Even as she spoke, again she saw the distant shape that seemed to have frightened the riders. She frowned as she stared at the dark trees by Hunter’s Brook. Her eyes filled with the eerie vision that moved there: immense; white; like a bird yet like a man, towering above the trees but not flying, just stalking along the stream, watching the night-land towards the house.

Detail was obscure. She could see the beak, she could see light shimmering in its body. And around and above it there was a dark cloud, like a flight of bats wheeling against the sky. The flying shapes were emerging from the brightness of the body and circling slowly above Windy Cave Meadow …

‘No time!’ Scathach called to her. ‘We must go.
Now!
It’s too dangerous to stay.’

‘I’m coming with you,’ Tallis said urgently, her eyes fixed on the terrifying bird-shape that seemed to guard the way to Ryhope Wood. ‘But I must fetch something … to mark Broken Boy …’

‘Hurry!’ Scathach urged.
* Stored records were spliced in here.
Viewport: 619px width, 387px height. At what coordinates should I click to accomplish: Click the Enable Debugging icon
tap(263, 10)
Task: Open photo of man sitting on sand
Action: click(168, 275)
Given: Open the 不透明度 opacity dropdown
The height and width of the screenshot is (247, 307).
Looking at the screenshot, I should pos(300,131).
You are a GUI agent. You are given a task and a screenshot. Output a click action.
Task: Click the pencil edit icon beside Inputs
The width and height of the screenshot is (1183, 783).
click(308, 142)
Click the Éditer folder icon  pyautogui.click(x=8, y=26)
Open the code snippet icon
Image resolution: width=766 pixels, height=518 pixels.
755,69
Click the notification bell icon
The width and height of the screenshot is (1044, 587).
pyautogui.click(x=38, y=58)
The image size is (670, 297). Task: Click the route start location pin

By the fence the three riders were already calling for their leader, their horses turning nervously on the spot, torches flickering in the night air.

The sky was alive with wings.

Tallis ran quickly to her parents’ bedroom, flung open the treasure chest where their precious accumulations of photographs, clothes and locks of hair were kept, and searched down among the junk for the fragment of antler which Broken Boy had given her. She found it. It was bigger than she had expected, a curved tine several inches long. It was encased in the strip of yellowing christening robe, tied with two pieces of blue ribbon. She slipped the antler from the silk and replaced the horn in the chest, tucking the fragment of material into her belt.
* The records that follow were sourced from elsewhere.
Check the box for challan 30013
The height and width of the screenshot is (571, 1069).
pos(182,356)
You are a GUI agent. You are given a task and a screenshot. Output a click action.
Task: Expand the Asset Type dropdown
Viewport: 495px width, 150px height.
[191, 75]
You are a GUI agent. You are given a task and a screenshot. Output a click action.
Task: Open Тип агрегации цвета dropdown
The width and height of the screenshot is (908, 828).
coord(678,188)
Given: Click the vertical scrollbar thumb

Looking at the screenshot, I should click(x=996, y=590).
In her own room she looped a piece of string through the eyeholes of her masks, knotted the cord and slung them over her neck. They were heavy; they made her unwieldy as she moved to the bed where the secret journal lay. She closed the book and stepped quickly to the window. Scathach was already on his horse, beyond the fence. He saw Tallis and shouted almost angrily.

‘If you’re coming,
come!

One of his companions was riding towards the bird figure, lance held high. He weaved between the stones and trees, cantered across the hollowed land.

Tallis picked up the journal and clambered through the window on to the outhouse roof. When she jumped to the lawn she fell heavily. Scathach came to meet her at the gate, dragging her by the scruff of her shirt up on to the hindquarters of his horse. She clung on to his wool shirt with her right hand, the book held firmly in her left.
Her masks clattered by her side as the steed was given its head and Scathach and the other two riders began to gallop through the chaos in the field.

‘What
is
it?’ Tallis shouted against the deafening sound of wings.

‘Oyzin,’ Scathach shouted back. ‘I felt it was coming. I thought we would get away before it came through …’

Tallis held on desperately to the young rider’s body. Her legs were bruised, her vision blurred with the jolting action of the horse below her. She felt sick and frightened. But she could not take her eyes from the strange creature by Hunter’s Brook.

‘It’s not real …’ she whispered.

‘It’s real,’ Scathach muttered darkly. ‘But Gyonval will go … Go now!’ he shouted suddenly, and Gyonval, with the lance, kicked his horse into a gallop, riding at the bird thing.